Two years after my last visit it is time to return to one of the finest spots along the busy and picturesque Hope Valley Line linking Manchester and Sheffield, and spend a few hours watching freight and passenger services passing the handful of semaphores at Edale in the heart of the Peak District.
Completion of a major £145m upgrade of the Hope Valley Line has been delayed until spring 2024, and among other changes will see closure of the signal box at Grindleford and the loss of semaphores there. But the route’s other three outposts of mechanical signalling – New Mills South Junction, Edale and Earle’s Sidings – will remain.

Paying a return visit to Edale on 10 July 2023 in rather mixed weather conditions, I was reminded what a delightfully scenic location it is to watch trains, with a backdrop of the magnificent Peak District. This is a very remote spot, yet its station remains busy all day serving walkers tackling Kinder Scout (2,088ft) or joining the nearby Pennine Way.

As I wrote in my June 2021 feature, four of the five semaphores arms that are controlled from the 1893-vintage Midland Railway signal box can be seen from the station platforms, with down home EE2 and up starter EE17 in view looking east, while the bracket housing down starter EE3 can be seen looking west, with section signal EE4 visible beyond, as the route heads towards the two-mile long Cowburn Tunnel.

To reach the best vantage point, and a chance to see up home signal EE19, it is well worth taking a five-minute walk along a path south of the railway that is signed to Barber Booth and brings you to a farm track over-bridge, from where there is a great view looking east towards the station and west towards signals EE19 and EE4.

In the quest for a different angle on the semaphores I later took a path to the north of the railway and heading towards the tunnel, which brings you to a second farm track over-bridge that is close to signal EE4 and gives you a view looking east towards EE19 and the first over-bridge.

There has been some change to the composition of passenger services passing Edale since my last visit, with all Northern Trains stopping services now in the hands of the smart Class 195 units, while Trans-Pennine Trains Class 185 units operate services between Cleethorpes and Liverpoool Lime Street and pairs of Class 158 units form EMR services between Liverpool Lime Street and Norwich/Nottingham.

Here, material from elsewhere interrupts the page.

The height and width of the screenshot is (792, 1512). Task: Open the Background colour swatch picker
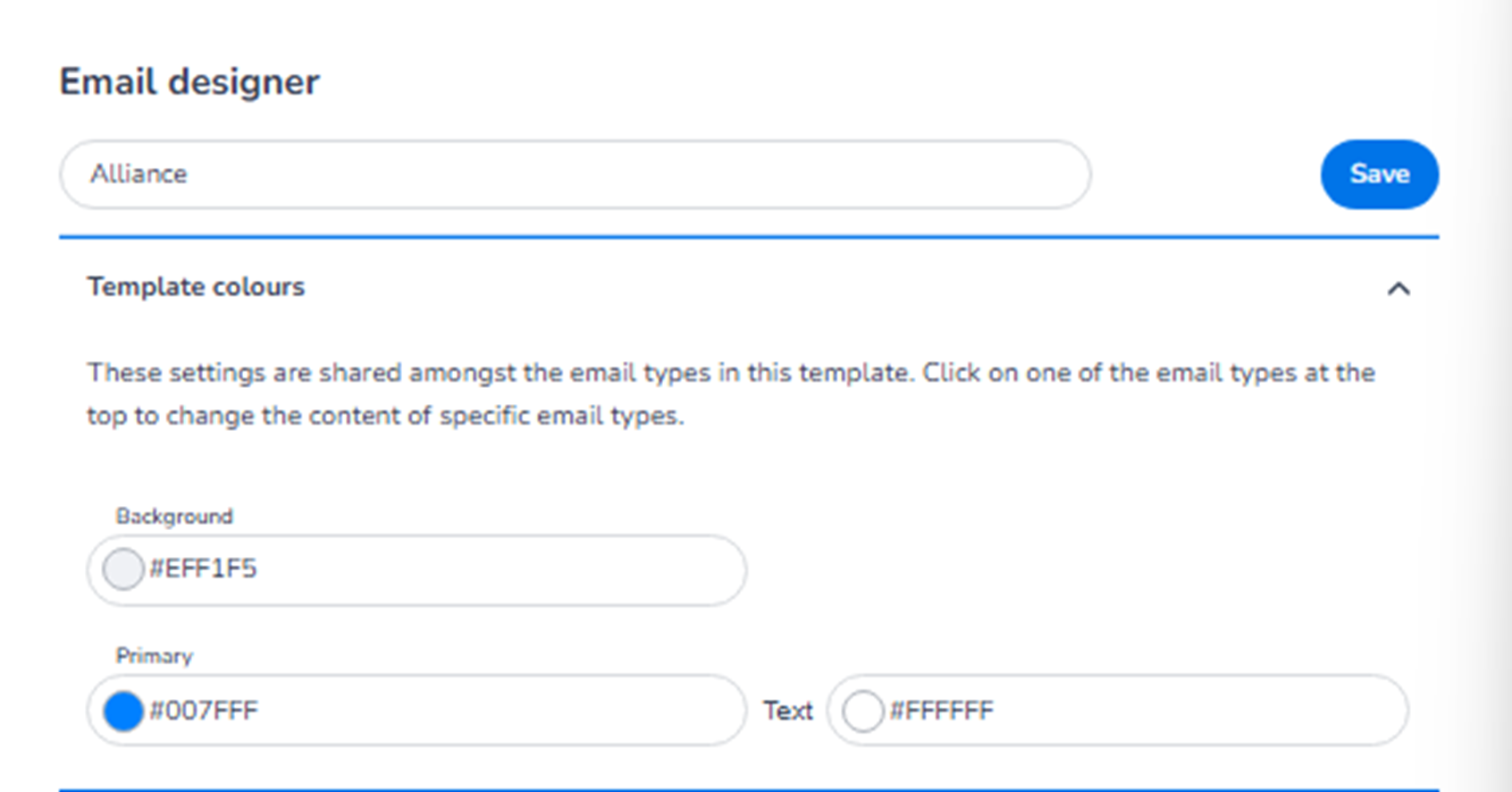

Freight action at Edale remains something of a hit or miss affair, with a large number of paths to and from the Peak District quarries shown on Realtime Trains as “runs as required”. I did, however, manage to see two of these workings, with GBRf powering 4H73 from Washwood Heath to Tunstead and later Freightliner 66419 with 6E13 from Tunstead to Peterborough West Yard.

Apart from closure of Grindleford Signal Box, key elements of the £145m Hope Valley Line upgrade are creation of a second platform at Dore & Totley station, capacity enhancements at the eastern (Sheffield) end of the route, and installation of an eastbound freight loop near Hathersage to allow passenger services to pass slower moving loaded freight trains from the Peak Forest quarries and from Earle’s Sidings (cement traffic from Hope Works).

Once again, for a break between trains, or to escape the rain, and a chance to get updates on freight workings via Realtime Trains using its Wi-fi (no mobile signal around Edale station), I can highly recommend the Rambler Inn, just north of the station, where I found a very pleasant pint of a local brew called Kinder Down Fall (4.5%/£4.60).